I'm trying to use regular expressions to remove certain blocks of coding from a text file. So far, most of my regular expression lines have worked to remove the codes. However, I have two questions:
1) Whenever I remove a chunk of text, where the text should have been is substituted with blank space, rather than simply being removed.

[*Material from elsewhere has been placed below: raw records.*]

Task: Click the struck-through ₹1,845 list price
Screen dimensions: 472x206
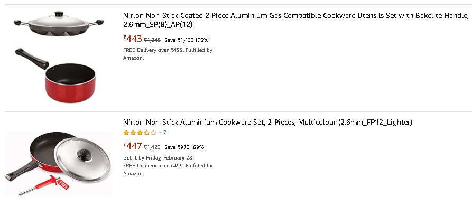Action: click(152, 40)
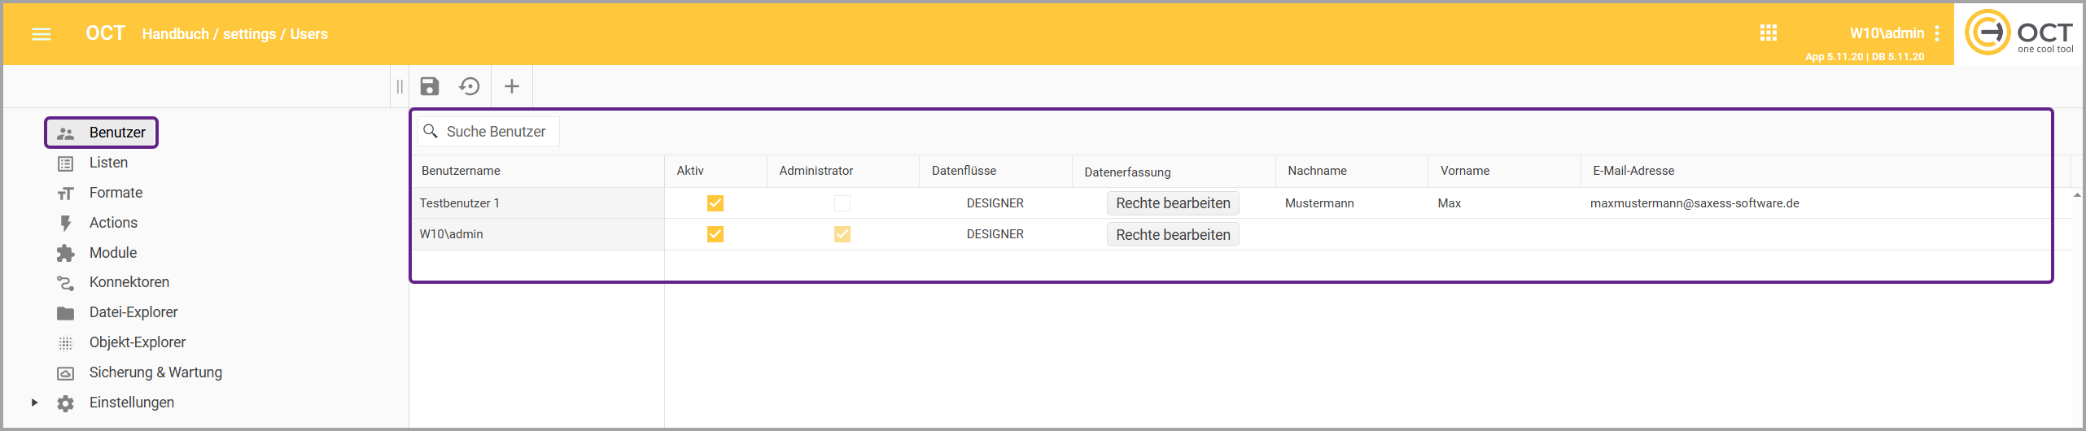Click the undo changes history icon
Screen dimensions: 2086x431
470,86
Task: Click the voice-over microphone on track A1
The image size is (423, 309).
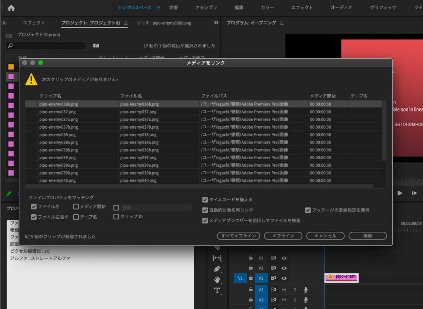Action: 306,290
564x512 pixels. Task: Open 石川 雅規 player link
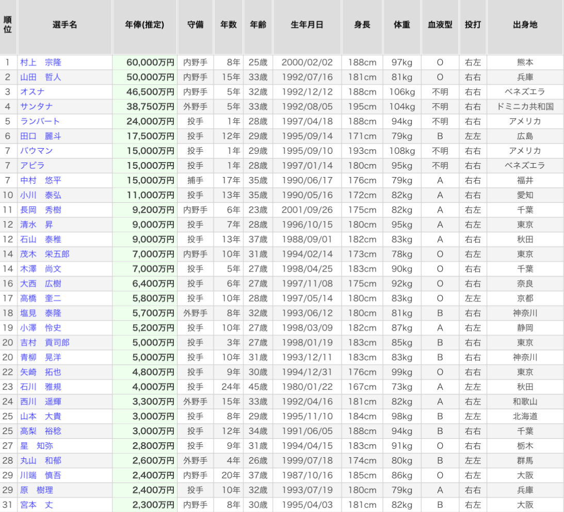coord(41,387)
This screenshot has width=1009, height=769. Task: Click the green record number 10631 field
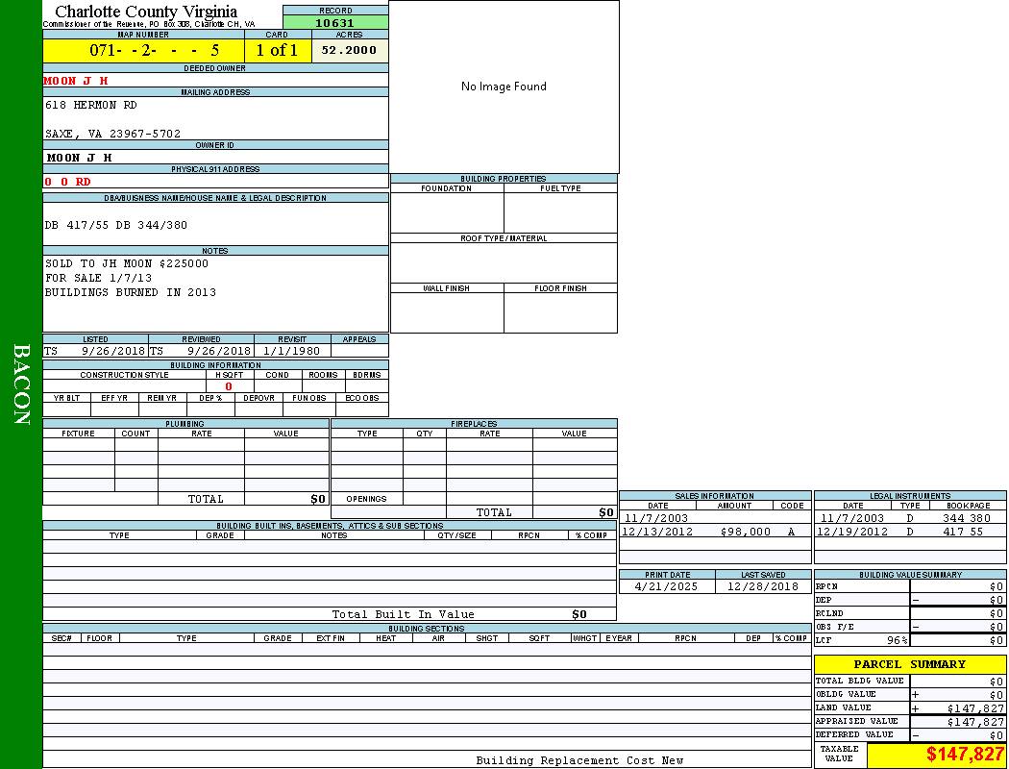[x=335, y=23]
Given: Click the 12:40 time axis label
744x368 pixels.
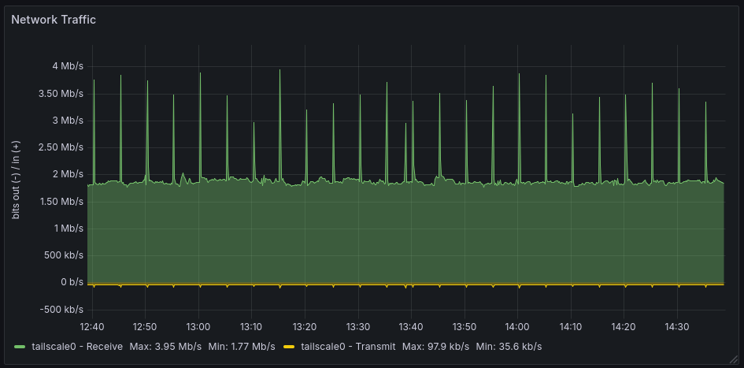Looking at the screenshot, I should coord(92,326).
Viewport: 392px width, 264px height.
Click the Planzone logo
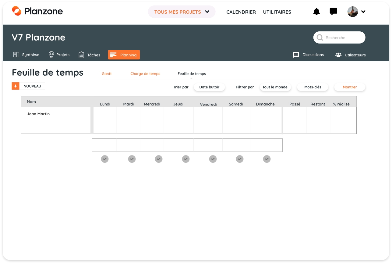[37, 11]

An example of my regex code is:
$file =~ s/<ul(.*)>//gi;
Which removes all lines with the basic format <ul...>
, which is what I want it to do. However, as mentioned prior, it replaces the tag and all contained data with blank spaces, and I was wondering how to stop this particular substitution.

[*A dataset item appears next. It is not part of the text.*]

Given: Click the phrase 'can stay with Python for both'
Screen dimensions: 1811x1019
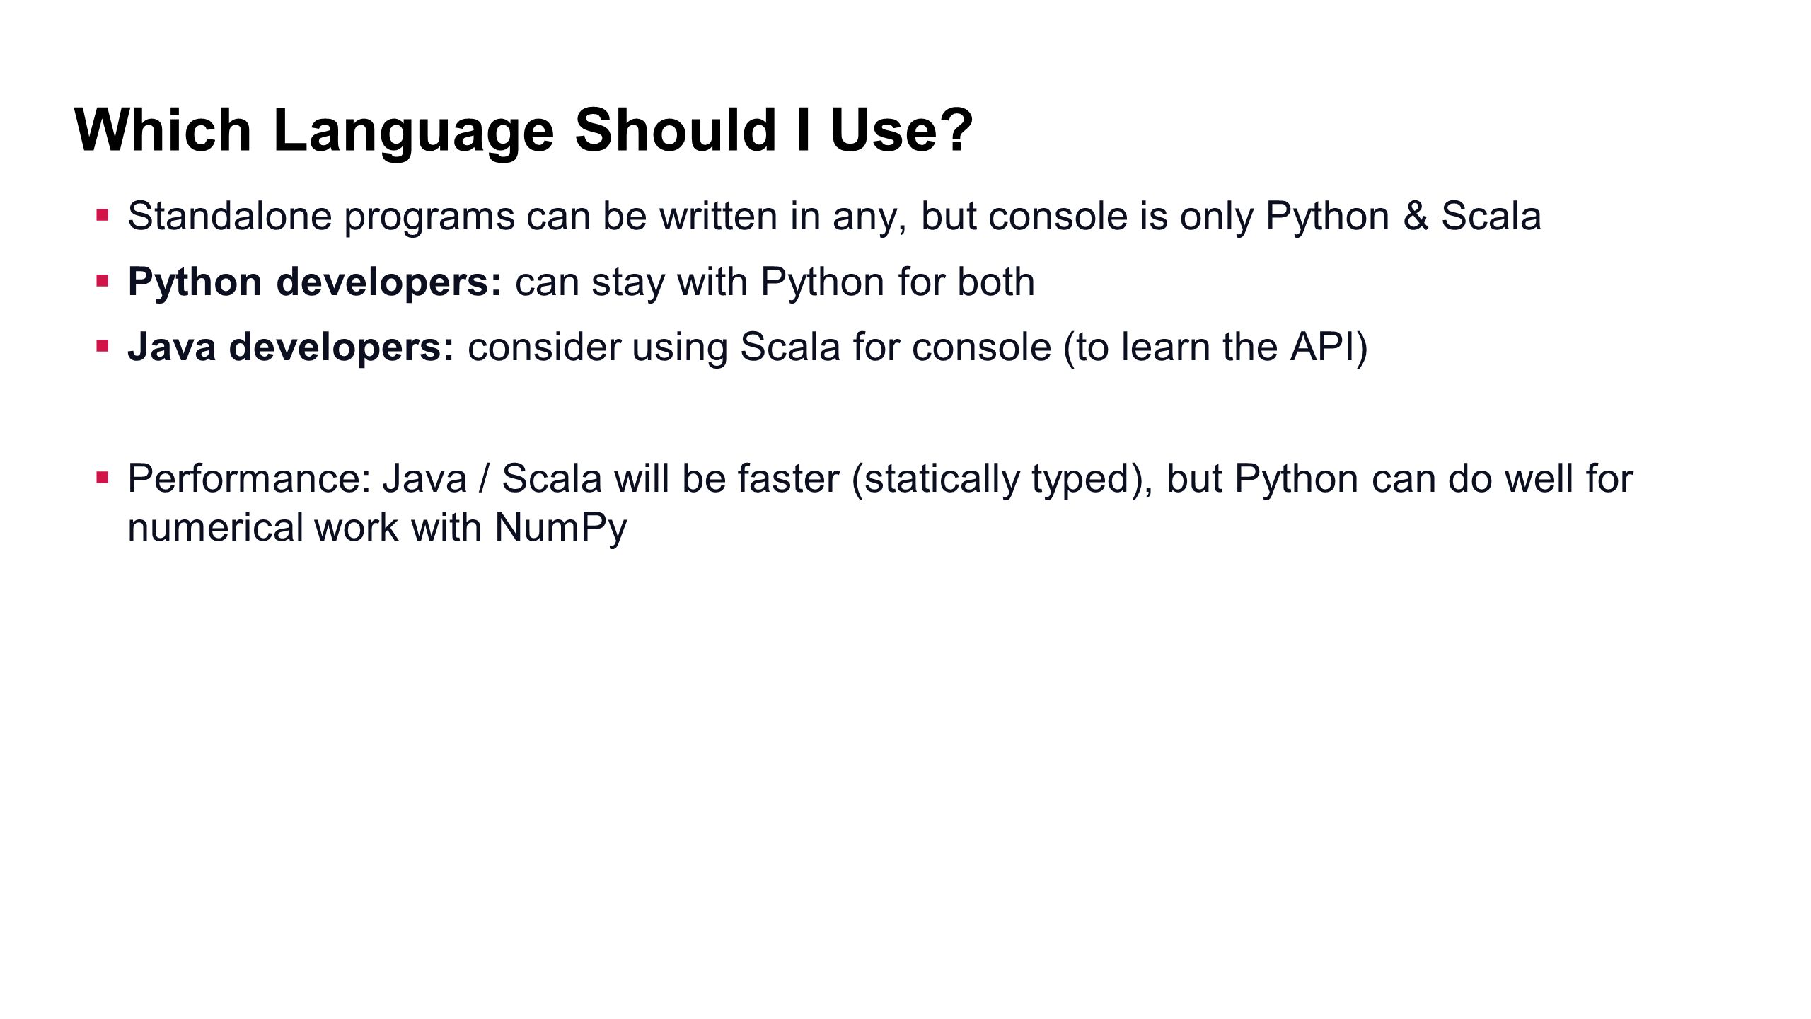Looking at the screenshot, I should 775,282.
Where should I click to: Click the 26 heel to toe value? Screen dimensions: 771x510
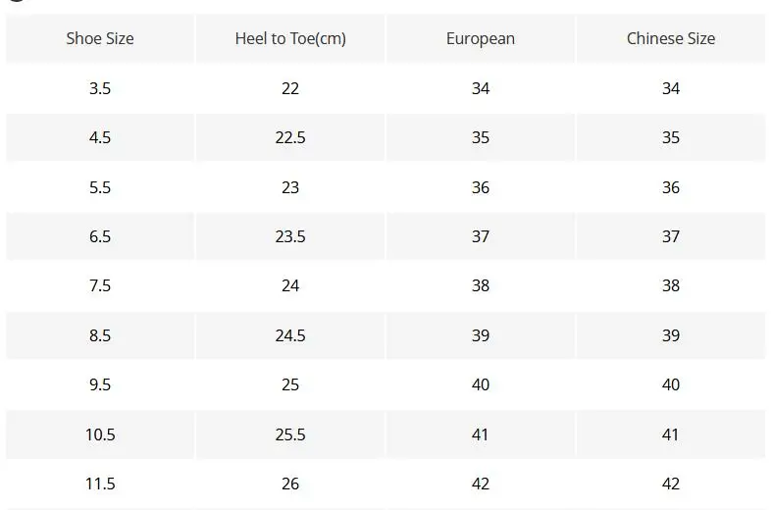290,484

2) Certain regular expression codes that should work, don't seem to. For instance, I want to remove
<script type="text/javascript">
function getCookies() { return ""; }
</script>
I have tried using various regex codes, but nothing seems to remove these lines. For instance:
$file =~ s/<script type(.*)<\/script>//gi;
Which removes the <script type...>
and </script>
tags respectively, but leaves the
function getCookies() { return ""; }
...intact. I'm unsure as to why this happens, and I would very much like to correct this. How would this be possible? Any help on either of these two questions would be immensely helpful!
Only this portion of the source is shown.